### Task description
In how many lines of the listing does the word "settings" appear? Reply with the number only.

※ ※ ※

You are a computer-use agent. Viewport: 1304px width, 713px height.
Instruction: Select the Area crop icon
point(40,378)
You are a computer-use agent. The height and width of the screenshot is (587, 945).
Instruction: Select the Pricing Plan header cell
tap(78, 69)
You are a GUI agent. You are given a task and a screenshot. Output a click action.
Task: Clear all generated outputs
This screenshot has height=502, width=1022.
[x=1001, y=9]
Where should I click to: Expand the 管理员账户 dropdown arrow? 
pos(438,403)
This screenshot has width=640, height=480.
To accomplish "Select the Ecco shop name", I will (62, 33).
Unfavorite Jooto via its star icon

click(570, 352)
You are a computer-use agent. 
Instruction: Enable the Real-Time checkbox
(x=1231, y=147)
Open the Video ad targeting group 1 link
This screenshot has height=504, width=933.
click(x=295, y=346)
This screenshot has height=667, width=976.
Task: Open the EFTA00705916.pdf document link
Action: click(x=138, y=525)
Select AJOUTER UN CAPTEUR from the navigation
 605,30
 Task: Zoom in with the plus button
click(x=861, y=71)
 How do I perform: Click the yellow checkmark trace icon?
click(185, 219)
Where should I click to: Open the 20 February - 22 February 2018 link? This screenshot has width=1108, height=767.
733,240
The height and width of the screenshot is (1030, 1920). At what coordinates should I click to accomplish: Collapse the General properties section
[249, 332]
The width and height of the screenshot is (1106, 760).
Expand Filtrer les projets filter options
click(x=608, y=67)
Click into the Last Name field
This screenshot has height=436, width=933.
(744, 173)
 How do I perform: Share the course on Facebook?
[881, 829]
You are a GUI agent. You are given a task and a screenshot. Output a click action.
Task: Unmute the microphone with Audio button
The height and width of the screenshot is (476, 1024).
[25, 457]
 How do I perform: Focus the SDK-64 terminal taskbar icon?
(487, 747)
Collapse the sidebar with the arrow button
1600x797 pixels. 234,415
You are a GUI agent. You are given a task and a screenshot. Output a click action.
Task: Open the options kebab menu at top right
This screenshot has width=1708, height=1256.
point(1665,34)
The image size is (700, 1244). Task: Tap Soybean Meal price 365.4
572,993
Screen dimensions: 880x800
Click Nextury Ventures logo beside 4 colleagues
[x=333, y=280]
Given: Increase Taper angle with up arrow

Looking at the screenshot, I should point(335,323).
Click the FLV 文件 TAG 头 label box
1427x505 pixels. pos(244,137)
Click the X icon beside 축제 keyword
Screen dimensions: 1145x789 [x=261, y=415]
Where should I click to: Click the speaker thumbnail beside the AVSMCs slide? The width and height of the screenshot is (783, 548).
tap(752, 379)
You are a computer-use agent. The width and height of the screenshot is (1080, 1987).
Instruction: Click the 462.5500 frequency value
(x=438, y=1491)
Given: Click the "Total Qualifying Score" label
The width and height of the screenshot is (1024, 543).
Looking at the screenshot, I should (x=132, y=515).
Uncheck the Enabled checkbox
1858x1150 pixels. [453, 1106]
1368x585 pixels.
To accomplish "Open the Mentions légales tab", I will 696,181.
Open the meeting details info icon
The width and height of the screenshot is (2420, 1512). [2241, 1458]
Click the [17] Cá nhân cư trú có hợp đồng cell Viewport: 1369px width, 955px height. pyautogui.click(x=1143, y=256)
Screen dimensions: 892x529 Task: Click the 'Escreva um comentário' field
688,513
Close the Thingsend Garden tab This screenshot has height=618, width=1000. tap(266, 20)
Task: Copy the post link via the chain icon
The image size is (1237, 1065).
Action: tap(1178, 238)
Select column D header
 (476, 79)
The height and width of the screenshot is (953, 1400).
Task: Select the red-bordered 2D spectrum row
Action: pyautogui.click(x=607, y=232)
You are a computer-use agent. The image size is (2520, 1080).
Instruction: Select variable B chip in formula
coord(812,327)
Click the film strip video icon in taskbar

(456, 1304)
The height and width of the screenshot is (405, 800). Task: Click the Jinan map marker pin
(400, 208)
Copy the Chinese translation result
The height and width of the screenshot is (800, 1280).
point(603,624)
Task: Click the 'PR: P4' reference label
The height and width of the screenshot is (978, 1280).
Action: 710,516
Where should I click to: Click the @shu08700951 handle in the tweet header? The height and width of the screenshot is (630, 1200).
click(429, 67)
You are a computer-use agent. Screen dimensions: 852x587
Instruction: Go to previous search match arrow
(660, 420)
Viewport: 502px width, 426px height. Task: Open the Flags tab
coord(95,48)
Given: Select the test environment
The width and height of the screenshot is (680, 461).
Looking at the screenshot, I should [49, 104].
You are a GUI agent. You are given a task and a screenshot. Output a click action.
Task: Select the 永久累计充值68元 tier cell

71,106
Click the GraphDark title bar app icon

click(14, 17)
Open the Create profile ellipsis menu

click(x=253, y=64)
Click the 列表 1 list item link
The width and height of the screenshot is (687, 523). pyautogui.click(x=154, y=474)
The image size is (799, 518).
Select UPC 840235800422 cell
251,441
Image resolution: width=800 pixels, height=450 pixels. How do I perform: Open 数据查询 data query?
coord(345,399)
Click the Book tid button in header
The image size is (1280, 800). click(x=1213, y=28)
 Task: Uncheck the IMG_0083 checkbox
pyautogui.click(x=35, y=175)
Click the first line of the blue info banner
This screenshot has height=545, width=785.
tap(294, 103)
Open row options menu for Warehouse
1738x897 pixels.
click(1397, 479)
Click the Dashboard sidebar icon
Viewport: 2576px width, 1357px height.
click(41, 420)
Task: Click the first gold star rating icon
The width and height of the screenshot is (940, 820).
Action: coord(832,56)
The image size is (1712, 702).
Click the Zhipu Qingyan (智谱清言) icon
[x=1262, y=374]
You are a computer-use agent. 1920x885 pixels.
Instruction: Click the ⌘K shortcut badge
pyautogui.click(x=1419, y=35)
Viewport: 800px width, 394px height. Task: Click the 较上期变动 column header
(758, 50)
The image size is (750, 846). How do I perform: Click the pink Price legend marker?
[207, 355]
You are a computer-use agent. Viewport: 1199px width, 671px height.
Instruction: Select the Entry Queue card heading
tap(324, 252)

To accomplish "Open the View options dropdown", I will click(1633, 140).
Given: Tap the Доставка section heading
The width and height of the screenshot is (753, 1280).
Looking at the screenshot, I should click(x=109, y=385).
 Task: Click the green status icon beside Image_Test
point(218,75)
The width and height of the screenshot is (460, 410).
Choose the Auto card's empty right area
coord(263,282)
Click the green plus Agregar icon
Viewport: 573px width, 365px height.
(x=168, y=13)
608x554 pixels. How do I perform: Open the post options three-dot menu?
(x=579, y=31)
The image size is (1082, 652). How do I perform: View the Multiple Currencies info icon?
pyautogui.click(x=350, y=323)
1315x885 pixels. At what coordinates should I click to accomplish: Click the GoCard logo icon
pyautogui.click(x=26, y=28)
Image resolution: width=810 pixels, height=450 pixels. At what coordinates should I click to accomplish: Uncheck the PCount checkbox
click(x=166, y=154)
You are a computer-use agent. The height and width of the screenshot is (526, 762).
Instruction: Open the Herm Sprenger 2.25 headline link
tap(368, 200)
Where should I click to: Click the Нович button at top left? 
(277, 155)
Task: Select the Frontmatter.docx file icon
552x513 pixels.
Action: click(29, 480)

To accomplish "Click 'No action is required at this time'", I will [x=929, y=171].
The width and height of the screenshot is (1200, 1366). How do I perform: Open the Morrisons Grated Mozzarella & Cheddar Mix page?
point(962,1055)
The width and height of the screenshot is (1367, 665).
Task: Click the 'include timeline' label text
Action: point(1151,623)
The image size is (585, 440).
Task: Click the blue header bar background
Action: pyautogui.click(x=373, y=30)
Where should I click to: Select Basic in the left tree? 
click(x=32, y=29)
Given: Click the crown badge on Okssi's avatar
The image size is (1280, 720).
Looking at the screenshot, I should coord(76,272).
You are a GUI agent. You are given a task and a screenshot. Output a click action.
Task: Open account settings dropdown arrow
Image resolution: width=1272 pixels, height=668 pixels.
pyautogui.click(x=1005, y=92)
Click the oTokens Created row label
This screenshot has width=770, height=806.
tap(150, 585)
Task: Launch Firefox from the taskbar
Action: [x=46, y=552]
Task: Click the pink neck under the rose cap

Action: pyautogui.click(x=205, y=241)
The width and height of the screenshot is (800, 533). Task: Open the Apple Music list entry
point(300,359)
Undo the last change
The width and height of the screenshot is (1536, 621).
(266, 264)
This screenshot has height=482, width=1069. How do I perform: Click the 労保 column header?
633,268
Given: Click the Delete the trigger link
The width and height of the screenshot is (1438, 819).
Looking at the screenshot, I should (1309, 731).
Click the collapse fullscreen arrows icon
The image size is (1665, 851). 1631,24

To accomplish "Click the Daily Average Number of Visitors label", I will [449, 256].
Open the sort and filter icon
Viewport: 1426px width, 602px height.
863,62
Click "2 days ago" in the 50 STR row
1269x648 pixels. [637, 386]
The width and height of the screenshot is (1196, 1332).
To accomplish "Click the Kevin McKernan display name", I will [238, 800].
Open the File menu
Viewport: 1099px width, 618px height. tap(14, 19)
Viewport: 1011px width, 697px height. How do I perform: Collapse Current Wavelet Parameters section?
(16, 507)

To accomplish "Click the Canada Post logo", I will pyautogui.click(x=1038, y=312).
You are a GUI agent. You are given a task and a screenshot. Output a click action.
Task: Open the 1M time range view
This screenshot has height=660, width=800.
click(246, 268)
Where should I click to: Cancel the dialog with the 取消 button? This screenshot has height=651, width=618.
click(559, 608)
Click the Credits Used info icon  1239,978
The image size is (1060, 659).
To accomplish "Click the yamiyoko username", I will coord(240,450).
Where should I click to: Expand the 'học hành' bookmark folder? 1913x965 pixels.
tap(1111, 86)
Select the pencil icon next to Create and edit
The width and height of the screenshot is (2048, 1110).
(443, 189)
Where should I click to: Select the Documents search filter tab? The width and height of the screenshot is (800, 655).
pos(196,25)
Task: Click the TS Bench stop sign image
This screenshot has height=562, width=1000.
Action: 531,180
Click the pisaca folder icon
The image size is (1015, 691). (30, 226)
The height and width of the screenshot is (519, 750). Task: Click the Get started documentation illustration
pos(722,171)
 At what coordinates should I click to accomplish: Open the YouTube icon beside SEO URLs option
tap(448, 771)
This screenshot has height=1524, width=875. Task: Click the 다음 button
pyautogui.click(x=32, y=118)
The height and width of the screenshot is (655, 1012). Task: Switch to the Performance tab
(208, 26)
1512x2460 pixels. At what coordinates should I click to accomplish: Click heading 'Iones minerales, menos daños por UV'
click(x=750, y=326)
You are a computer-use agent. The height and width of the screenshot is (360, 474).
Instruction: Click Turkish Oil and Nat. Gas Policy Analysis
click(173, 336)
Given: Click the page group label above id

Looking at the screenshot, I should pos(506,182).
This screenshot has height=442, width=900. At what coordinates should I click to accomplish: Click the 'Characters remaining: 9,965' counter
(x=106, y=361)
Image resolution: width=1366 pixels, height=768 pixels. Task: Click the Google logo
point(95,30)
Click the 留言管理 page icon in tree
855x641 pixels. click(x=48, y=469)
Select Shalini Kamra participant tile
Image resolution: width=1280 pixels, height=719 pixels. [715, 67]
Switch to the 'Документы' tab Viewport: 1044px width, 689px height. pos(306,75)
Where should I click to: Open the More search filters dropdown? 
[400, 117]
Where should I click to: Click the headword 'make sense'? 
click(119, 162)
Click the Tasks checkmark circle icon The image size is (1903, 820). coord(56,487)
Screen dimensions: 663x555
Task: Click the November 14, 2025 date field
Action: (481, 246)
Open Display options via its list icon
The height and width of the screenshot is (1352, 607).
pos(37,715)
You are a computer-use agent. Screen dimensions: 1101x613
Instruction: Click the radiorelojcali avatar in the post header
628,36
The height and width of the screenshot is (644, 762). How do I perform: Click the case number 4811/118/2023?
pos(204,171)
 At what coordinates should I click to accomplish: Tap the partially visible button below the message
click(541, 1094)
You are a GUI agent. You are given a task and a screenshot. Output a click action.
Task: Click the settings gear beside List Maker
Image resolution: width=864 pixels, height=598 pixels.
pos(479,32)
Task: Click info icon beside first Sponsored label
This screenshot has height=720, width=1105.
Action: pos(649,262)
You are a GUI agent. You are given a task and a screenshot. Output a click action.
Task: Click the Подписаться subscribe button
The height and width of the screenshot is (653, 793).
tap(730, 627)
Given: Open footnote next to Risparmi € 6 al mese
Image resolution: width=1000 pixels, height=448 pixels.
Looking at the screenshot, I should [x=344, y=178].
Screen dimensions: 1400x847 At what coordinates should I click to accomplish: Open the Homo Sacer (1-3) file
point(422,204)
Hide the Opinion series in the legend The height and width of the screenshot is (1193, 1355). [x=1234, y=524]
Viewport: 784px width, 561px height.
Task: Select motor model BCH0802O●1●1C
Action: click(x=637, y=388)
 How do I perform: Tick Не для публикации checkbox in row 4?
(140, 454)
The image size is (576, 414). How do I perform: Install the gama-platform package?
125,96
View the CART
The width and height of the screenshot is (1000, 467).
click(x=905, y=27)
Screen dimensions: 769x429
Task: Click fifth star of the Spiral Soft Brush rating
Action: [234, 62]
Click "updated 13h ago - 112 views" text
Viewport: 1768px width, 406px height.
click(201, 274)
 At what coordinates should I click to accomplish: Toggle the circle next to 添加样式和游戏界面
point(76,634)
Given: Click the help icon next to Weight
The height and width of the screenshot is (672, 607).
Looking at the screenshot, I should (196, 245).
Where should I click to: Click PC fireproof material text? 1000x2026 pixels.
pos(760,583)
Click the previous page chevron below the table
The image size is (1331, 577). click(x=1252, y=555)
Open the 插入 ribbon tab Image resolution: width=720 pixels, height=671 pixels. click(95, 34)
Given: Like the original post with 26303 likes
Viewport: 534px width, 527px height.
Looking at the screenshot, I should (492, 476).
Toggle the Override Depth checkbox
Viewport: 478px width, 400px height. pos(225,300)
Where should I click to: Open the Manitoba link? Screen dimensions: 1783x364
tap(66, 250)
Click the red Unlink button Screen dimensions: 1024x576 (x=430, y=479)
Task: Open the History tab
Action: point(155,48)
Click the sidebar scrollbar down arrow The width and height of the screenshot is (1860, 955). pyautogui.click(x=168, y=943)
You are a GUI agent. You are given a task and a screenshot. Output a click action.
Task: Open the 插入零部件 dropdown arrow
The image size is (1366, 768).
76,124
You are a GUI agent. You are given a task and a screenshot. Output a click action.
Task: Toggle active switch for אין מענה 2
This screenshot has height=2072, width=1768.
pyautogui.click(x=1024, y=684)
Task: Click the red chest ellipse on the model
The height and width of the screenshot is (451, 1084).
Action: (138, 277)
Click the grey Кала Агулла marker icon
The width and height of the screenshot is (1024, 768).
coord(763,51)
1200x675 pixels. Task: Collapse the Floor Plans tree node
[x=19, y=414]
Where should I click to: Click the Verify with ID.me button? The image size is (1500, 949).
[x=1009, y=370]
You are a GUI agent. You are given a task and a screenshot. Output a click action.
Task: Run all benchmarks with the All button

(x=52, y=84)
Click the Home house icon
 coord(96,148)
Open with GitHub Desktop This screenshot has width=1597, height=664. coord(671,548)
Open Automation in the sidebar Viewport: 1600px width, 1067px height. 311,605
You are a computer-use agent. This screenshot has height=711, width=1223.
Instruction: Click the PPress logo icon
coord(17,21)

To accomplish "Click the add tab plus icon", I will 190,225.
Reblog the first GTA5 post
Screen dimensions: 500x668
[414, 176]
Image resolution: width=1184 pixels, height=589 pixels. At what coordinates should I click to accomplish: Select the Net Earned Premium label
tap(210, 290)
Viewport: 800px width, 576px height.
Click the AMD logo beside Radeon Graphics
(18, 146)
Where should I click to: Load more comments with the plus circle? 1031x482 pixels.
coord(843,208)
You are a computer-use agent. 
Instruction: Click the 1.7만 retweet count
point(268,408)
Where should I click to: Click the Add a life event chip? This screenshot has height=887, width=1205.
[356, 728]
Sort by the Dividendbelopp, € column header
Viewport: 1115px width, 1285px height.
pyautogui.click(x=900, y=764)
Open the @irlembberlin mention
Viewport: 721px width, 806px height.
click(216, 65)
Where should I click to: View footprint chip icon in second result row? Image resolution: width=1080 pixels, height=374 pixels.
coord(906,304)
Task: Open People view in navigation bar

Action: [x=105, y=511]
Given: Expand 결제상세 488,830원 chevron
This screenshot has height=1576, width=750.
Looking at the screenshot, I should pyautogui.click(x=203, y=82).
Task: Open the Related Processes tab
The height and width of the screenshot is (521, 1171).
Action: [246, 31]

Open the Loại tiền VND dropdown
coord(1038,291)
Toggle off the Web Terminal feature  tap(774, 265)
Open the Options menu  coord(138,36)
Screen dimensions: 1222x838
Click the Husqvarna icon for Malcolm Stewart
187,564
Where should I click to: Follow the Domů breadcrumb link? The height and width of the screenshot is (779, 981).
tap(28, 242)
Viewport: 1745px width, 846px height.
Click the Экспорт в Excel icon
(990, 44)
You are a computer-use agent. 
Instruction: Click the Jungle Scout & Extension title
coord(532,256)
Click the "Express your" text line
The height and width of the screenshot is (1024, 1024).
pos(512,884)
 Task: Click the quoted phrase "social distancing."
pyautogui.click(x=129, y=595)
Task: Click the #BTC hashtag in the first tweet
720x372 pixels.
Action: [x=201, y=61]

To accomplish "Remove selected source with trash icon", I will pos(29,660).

※ ※ ※

### Answer for the task
2